Как я уже сказал, заседание Ученого совета состоялось в пятницу. И так как по субботам я не езжу по железной дороге[315]
, то мне пришлось остаться в Москве еще на два дня. Но это не беда. Я успел немножко осмотреться и привести в порядок свои мысли. Я понял, что от Луначарского не зависит, состоится или нет философский съезд, подобные вопросы решает Покровский, вернее ГУС. Мне было совершенно ясно, что съезд мог бы состояться, так как, несмотря на видимую суровость и неприступный догматизм Покровского, ему очень хотелось бы выступить на таком съезде, особенно при свете рамп и в присутствии великих ученых, таких как Эйнштейн, и философов, как Рассел. Но любезная прощальная улыбка Покровского, человека по натуре сурового, для которого я был врагом, показалась мне каким-то подвохом. Неизвестно, не подозревал ли он меня в контрреволюционной деятельности? С Луначарским говорить было проще и легче. Для него социализм есть религия. Для Покровского — это просто научная теория. А человек, который противодействует ее успеху, ее проведению в жизнь, есть не только контрреволюционер, но и обскурант, суеверный, темный, средневековый враг просвещения. И вот с таким тяжелым сердцем я сидел в поезде и раздумывал, для чего мне все это? Не явилась ли идея о созыве съезда в неподходящее время? Моя мысль была чиста, а в результате получается, что я оказываю услугу Покровскому.Вернувшись в Петербург, я направился в совет Вольфилы и по пути, на углу Адмиралтейского и Невского проспектов, остановился, чтобы прочитать новости в «Красной вечерней газете»[316]
, которую вывешивали на стенах. В газете я увидел список двадцати приговоренных к высшей мере наказания — расстрелу по распоряжению петроградского отдела Чека по борьбе со спекуляцией и контрреволюцией[317]. В этом списке числились и два знакомых мне имени: профессора Лазаревского и Гумилева[318]. Оба должны были участвовать в предполагаемом съезде. Их расстреляли по делу Таганцева[319]. Гумилев, очевидно, был расстрелян раньше, но об отдельных случаях расстрелов обычно не сообщалось, и он был включен в общий список. Я прочел это сообщение, и мне стало ясно: философский съезд не должен собираться — не время для этого!
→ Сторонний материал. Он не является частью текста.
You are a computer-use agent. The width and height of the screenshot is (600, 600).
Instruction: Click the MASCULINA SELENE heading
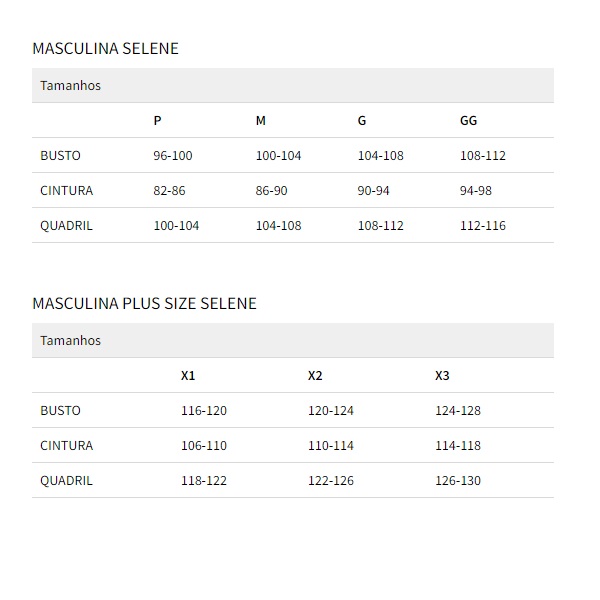tap(105, 48)
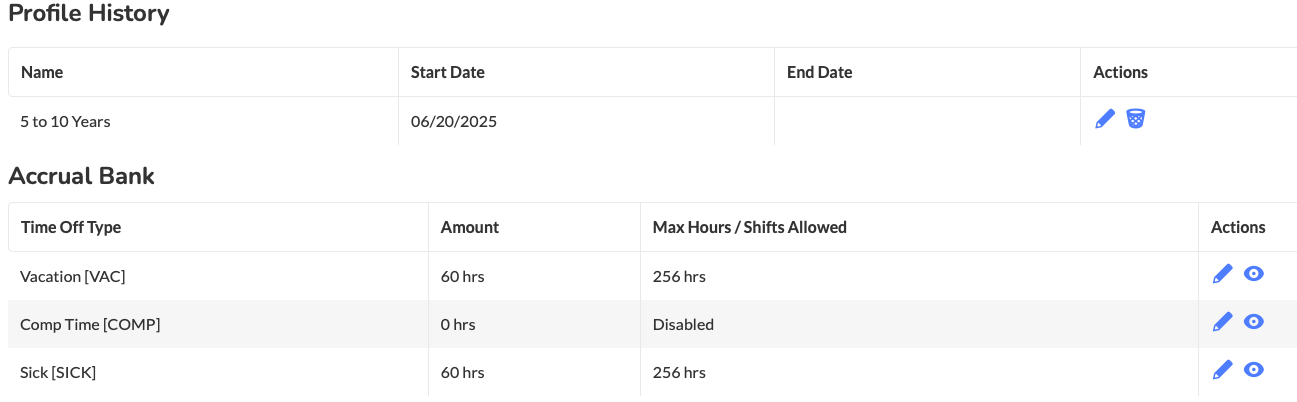Select the Sick [SICK] row label

pos(58,372)
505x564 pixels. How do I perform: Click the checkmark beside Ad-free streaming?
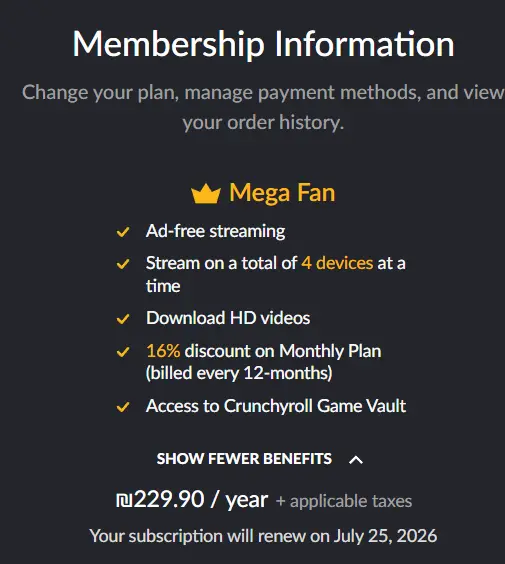click(x=123, y=232)
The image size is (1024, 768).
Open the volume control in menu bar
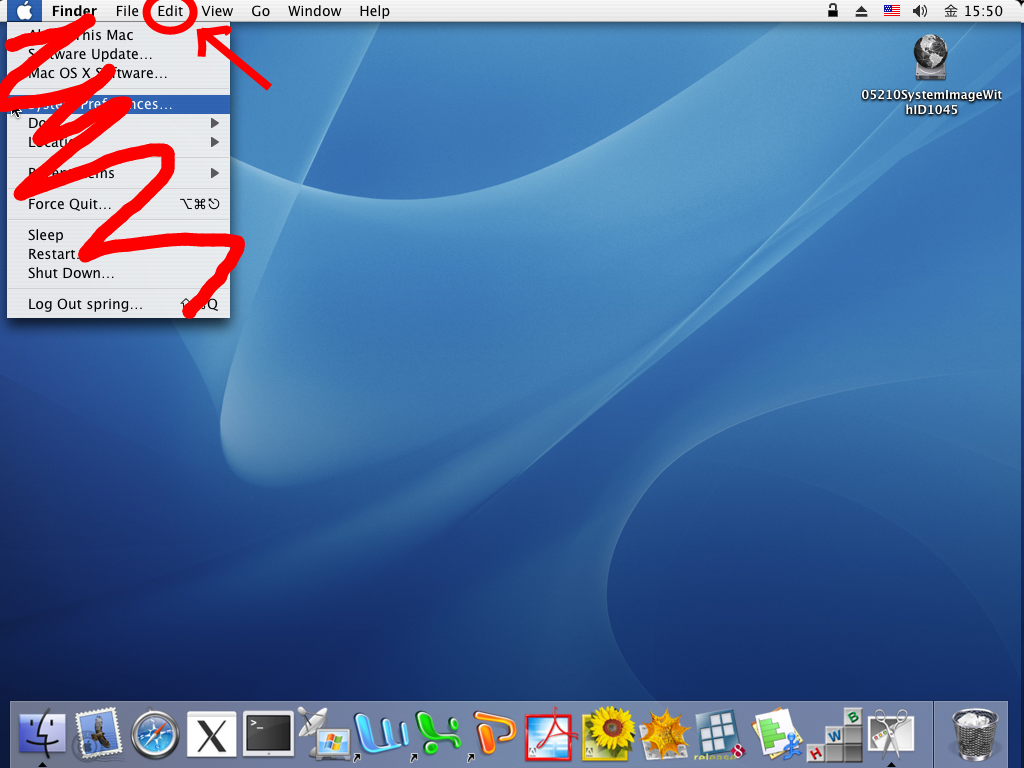coord(920,11)
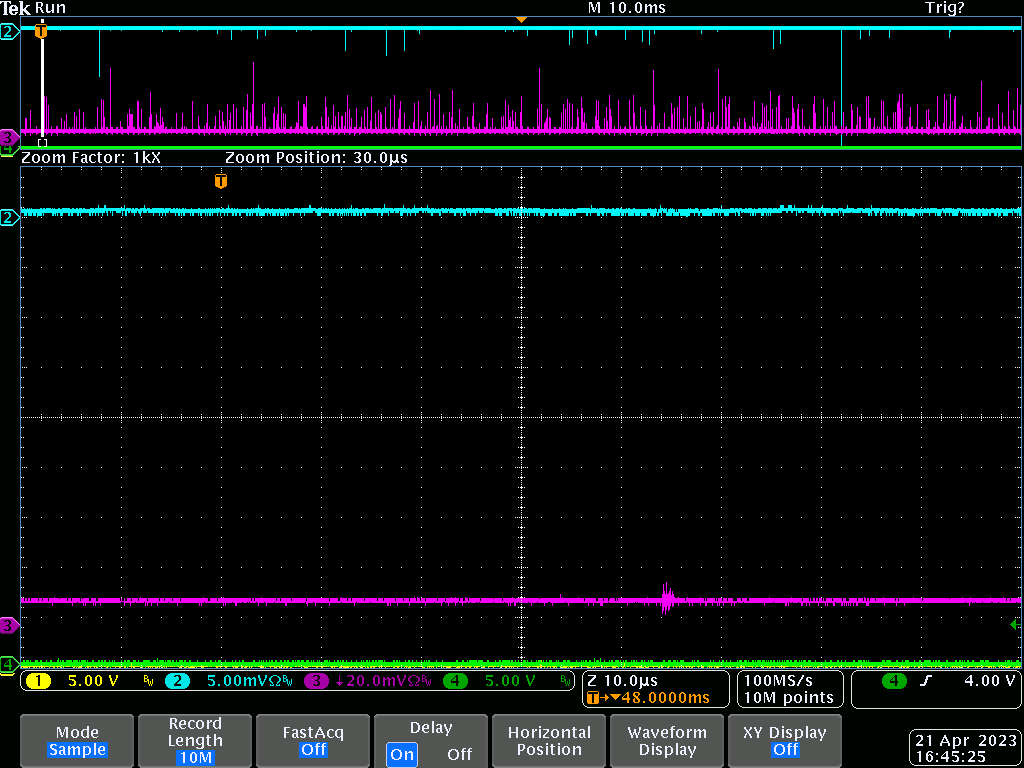Click the rising edge trigger slope icon
The height and width of the screenshot is (768, 1024).
point(924,682)
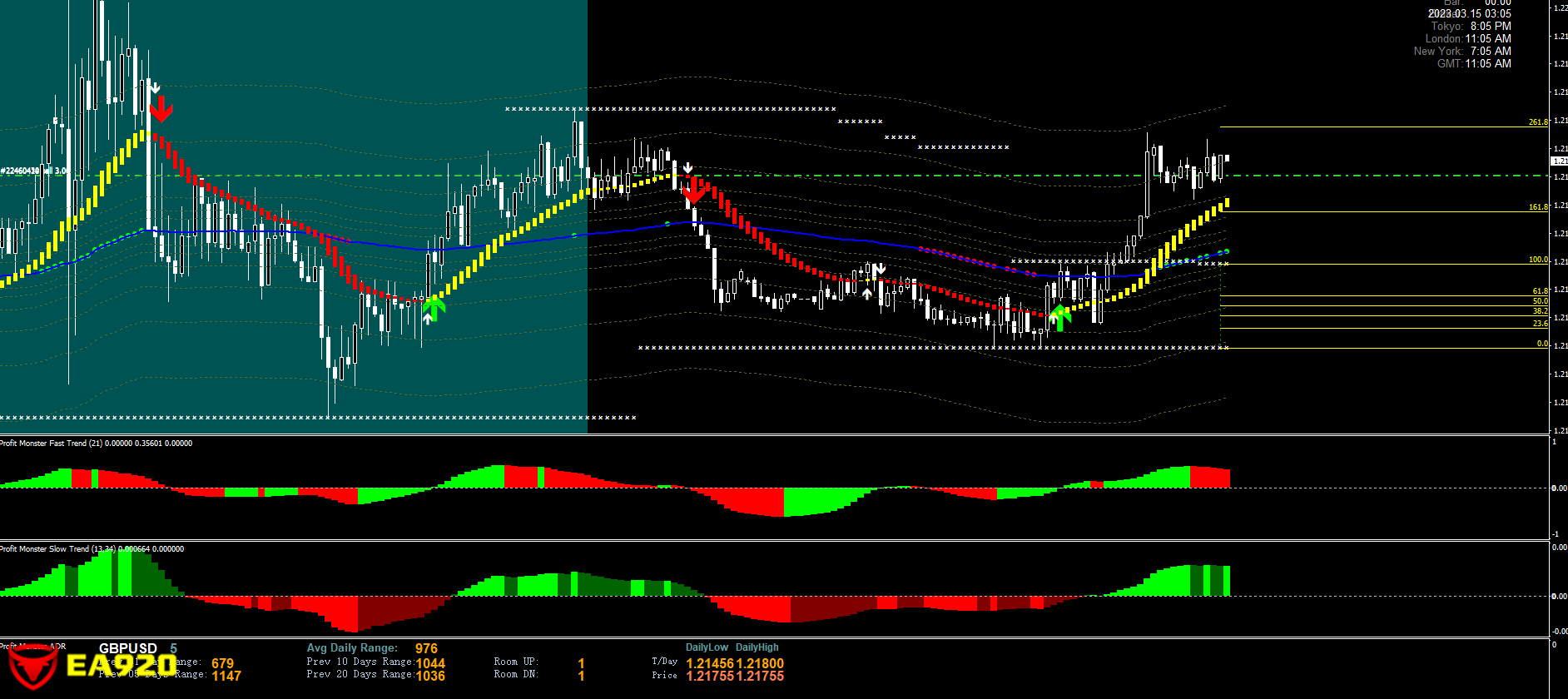Click the Profit Monster Slow Trend indicator label
The width and height of the screenshot is (1568, 699).
92,549
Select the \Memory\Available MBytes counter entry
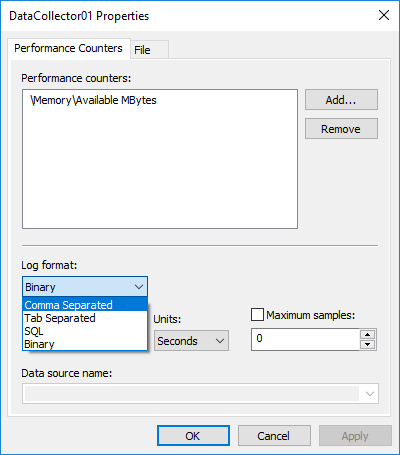 (x=93, y=100)
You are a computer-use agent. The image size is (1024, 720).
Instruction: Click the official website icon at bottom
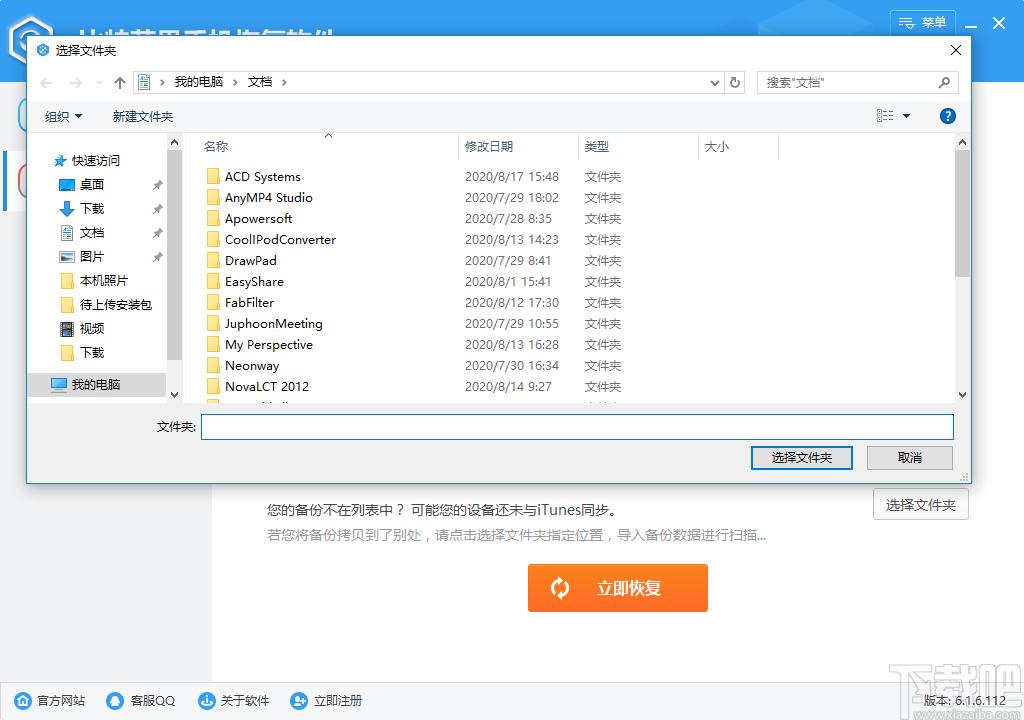(x=23, y=701)
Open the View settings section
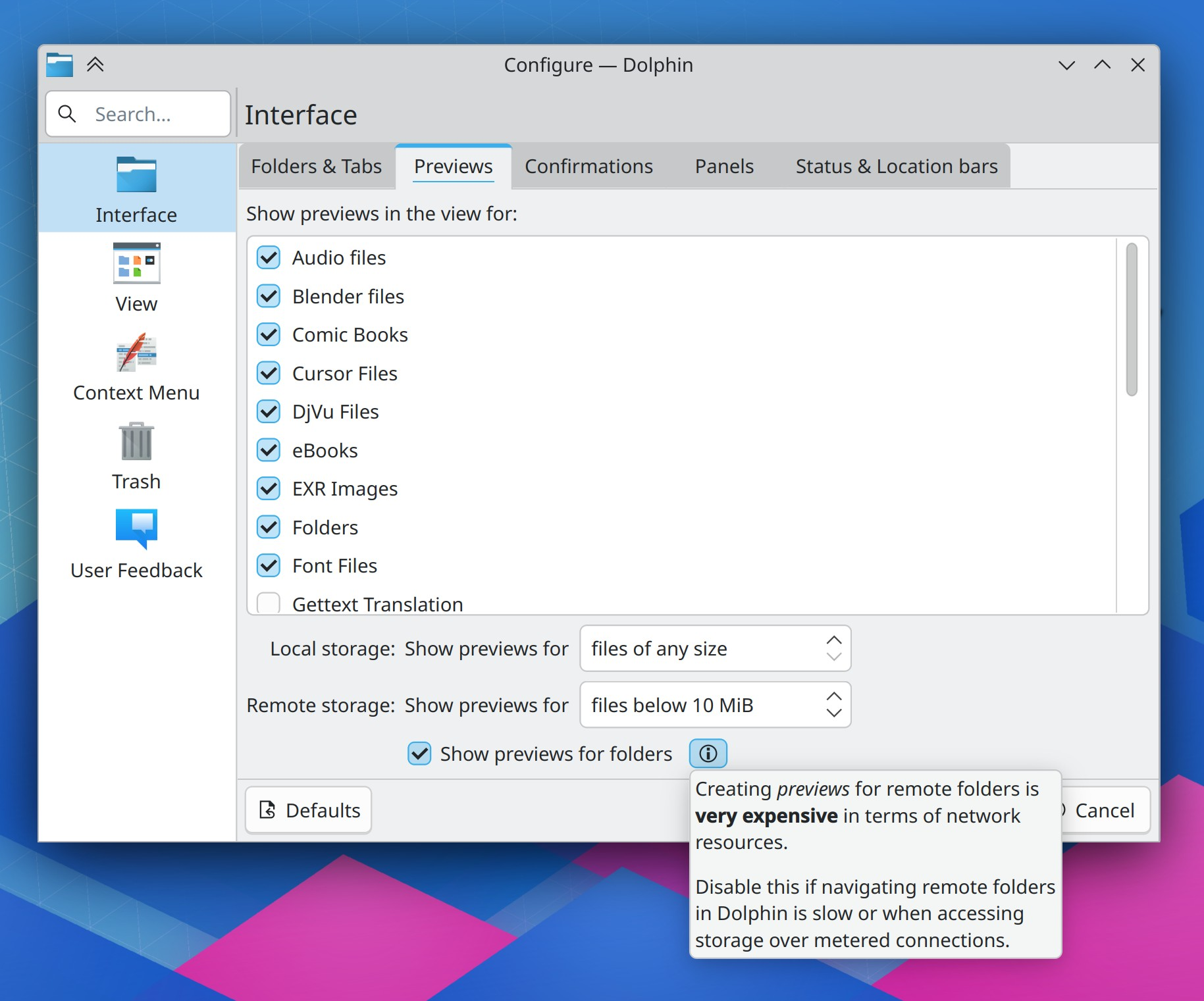Image resolution: width=1204 pixels, height=1001 pixels. [x=136, y=276]
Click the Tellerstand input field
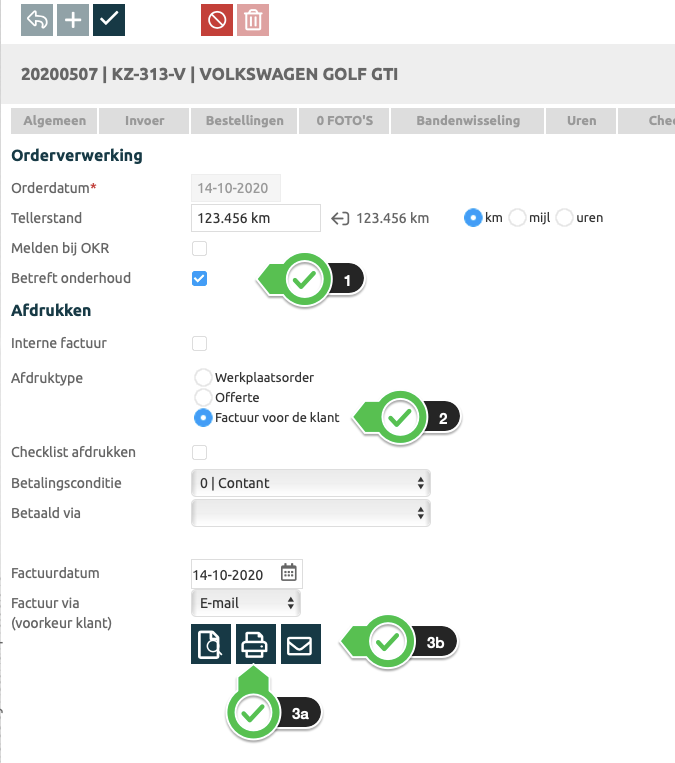Image resolution: width=675 pixels, height=763 pixels. 255,218
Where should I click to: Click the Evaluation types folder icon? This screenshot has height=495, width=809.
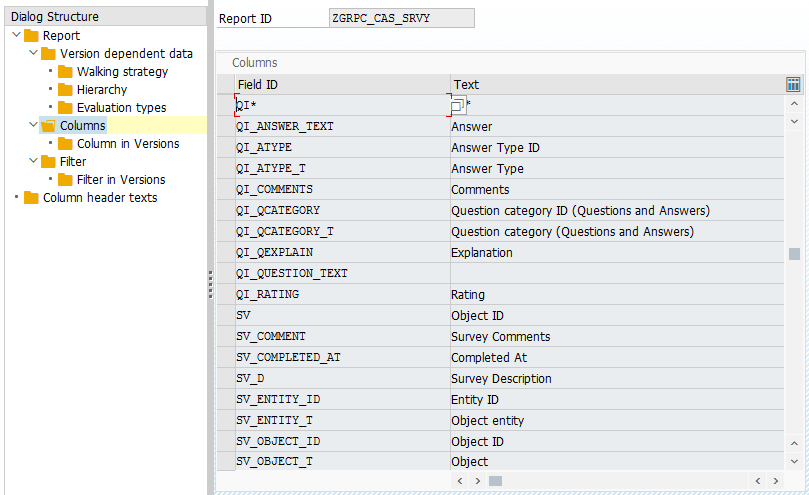(x=65, y=108)
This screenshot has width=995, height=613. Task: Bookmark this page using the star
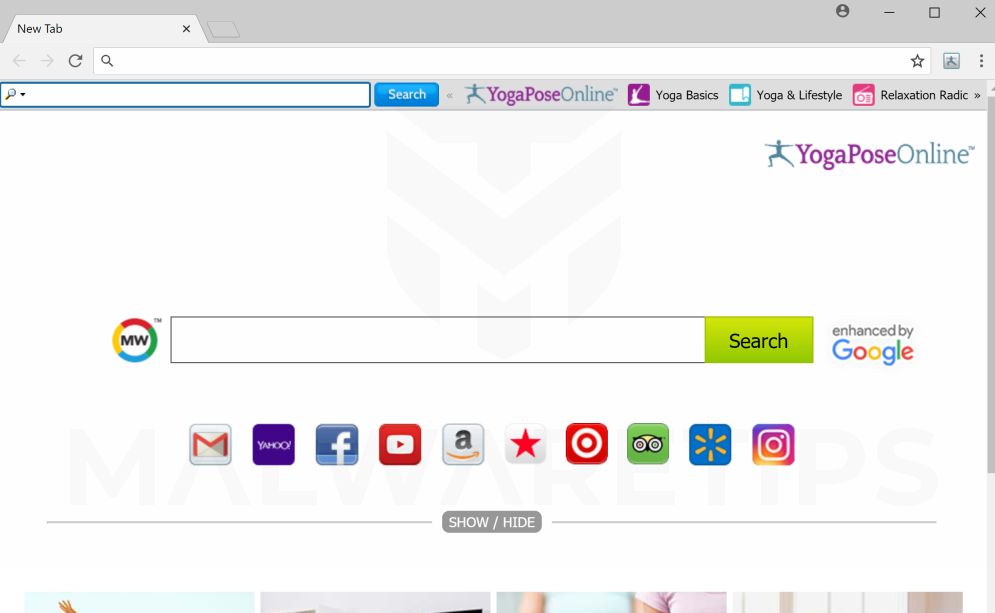pos(916,61)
Вполне вероятно, что, если съезд состоится, всех его участников арестуют. И я решил выступить против съезда. Но что же будет, если члены совета со мной не согласятся? Мне придется покинуть нашу ассоциацию. Как мы и условились, в понедельник я явился в совет Вольфилы. Белого в Петербурге не было. Блока мы не тревожили[320]. Встретились Разумник Васильевич, Эрберг и я. Я рассказал им о встрече с Луначарским и о том, что произошло в ГУСе, со всеми подробностями, и добавил: «Разрешение-то на съезд получить можно, но я сейчас же подаю голос против того, чтобы этим воспользоваться». — «В чем дело? Большие трудности?» — спросил Эрберг. «Трудностей гораздо меньше, чем мы предполагали. Не только Луначарский, но и Покровский за съезд. Беда только в том, что по пути сюда я нашел в списках расстрелянных по делу Таганцева имена двух участников нашего предполагаемого съезда. Их уже нет в живых. Философские съезды не собираются в такое время!» Иванов-Разумник, человек здравого рассудка, который еще раньше почувствовал утопию в этой идее, назвав ее маниловщиной, сказал: «Совершенно верно». Таким образом, Международный философский съезд, который должен был бы впервые собраться в России, — не состоялся.